YOUR TASK: Revise the records below by replacing "system menu" with "control menu" and leaving everything else unchanged.

____ DATASET ROWS

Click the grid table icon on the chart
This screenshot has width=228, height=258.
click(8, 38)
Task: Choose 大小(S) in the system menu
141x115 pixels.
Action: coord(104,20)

________

COMPLETE OUTPUT:
Click the grid table icon on the chart
This screenshot has width=228, height=258.
click(8, 38)
Task: Choose 大小(S) in the control menu
141x115 pixels.
Action: coord(104,20)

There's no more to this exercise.